Coding Style and Naming Conventions

  • Shell and Markdown files use 2-space indentation, UTF-8, and trimmed trailing whitespace per .editorconfig.
  • Keep function and file names consistent with the generator output (echo.<Style><Color>); new helpers must be added through generator.sh.
  • Comments and user-facing text are written in en-US; match the concise style in dist/ColorEcho.*.
  • When formatting shell scripts, rely on shfmt with -sr -i 2 -ci to stay aligned with CI.

Testing Guidelines

  • Use the scripts under test-scripts/ to exercise the generated output for the corresponding shell; they exit on first failure.
  • Prefer running only the variants impacted by your changes (e.g., run ./test-scripts/ksh after updating generator.sh in a way that affects the ksh output).
  • Runtime tests depend on the availability of each shell binary; install the shell locally if it is missing.
  • If you modify color definitions or generator logic, rerun all shell variants to ensure parity.

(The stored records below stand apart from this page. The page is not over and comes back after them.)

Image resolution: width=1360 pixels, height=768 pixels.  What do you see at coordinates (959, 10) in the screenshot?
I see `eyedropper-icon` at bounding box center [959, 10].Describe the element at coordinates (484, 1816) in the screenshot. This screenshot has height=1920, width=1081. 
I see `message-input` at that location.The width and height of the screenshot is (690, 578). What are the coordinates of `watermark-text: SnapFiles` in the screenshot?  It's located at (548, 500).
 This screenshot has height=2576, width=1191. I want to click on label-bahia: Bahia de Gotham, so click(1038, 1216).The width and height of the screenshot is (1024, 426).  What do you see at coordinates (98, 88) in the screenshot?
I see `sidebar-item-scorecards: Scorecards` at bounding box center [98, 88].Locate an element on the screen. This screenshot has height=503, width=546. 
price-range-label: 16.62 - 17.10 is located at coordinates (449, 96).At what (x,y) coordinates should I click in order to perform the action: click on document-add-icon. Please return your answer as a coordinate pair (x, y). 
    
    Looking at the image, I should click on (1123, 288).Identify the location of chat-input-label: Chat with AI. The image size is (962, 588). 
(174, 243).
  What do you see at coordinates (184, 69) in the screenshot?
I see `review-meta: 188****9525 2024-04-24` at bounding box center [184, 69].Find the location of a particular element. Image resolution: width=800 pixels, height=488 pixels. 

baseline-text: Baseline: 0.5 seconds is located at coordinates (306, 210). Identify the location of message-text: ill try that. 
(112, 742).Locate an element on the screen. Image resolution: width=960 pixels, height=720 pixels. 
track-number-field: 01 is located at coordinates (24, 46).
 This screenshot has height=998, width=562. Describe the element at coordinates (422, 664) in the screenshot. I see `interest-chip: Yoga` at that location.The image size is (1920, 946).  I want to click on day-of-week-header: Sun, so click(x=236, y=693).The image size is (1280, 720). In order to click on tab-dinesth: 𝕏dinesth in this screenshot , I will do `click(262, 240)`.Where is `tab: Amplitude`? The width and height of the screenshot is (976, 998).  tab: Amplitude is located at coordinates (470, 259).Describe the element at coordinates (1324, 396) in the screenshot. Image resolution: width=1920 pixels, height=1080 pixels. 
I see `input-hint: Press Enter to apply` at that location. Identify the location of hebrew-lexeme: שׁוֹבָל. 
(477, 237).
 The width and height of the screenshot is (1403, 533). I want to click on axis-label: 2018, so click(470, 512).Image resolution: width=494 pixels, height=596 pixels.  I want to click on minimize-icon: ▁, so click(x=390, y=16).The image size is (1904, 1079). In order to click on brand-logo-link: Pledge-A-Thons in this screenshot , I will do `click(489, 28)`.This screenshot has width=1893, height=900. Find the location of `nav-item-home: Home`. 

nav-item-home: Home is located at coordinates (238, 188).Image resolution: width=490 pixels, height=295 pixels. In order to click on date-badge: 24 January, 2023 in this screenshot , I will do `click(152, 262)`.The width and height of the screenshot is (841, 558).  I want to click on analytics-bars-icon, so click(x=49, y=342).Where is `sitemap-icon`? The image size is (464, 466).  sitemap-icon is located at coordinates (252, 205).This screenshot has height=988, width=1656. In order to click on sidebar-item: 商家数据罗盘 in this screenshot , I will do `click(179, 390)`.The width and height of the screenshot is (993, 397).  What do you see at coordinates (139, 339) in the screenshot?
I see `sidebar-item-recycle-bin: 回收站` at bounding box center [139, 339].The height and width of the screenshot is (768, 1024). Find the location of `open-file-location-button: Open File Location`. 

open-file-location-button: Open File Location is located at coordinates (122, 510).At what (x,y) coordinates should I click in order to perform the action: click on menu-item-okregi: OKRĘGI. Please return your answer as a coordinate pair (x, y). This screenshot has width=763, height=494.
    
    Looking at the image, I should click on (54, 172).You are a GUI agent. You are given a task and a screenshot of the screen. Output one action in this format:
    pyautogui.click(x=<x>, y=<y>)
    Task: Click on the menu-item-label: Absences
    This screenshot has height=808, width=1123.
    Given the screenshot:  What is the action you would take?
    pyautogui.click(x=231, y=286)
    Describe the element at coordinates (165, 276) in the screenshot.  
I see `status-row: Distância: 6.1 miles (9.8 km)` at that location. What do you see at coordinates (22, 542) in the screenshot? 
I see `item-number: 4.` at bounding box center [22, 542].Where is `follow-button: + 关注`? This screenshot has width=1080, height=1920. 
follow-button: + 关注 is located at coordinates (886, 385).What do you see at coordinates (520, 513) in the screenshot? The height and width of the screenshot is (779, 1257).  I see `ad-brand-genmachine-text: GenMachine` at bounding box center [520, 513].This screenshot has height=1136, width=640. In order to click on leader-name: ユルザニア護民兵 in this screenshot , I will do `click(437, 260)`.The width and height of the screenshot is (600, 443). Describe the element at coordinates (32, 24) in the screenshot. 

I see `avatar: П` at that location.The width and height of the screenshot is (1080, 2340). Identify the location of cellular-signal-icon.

Commit and Pull Request Guidelines

  • Follow the prevailing style: imperative, capitalized subjects without trailing periods (e.g., Add markdownlint test on Travis CI), optional descriptive body wrapped at 72 chars.
  • Keep commits focused, commit generated dist/ changes with their source updates, and ensure all configured checks in .travis.yml pass.
  • Reference related issues or PRs in the body when relevant and note environment prerequisites for reviewers.

Safety and Permissions

  • Ask before adding dependencies, deleting files, or altering CI configuration; keep edits scoped to the problem at hand.
  • Do not run destructive commands or rename generated files; rely on generator.sh for updates.
  • You may freely read files, run targeted linters/tests, and create small patches; confirm large or cross-cutting changes with the maintainer.
  • Exclude secrets or environment-specific data from commits and documentation.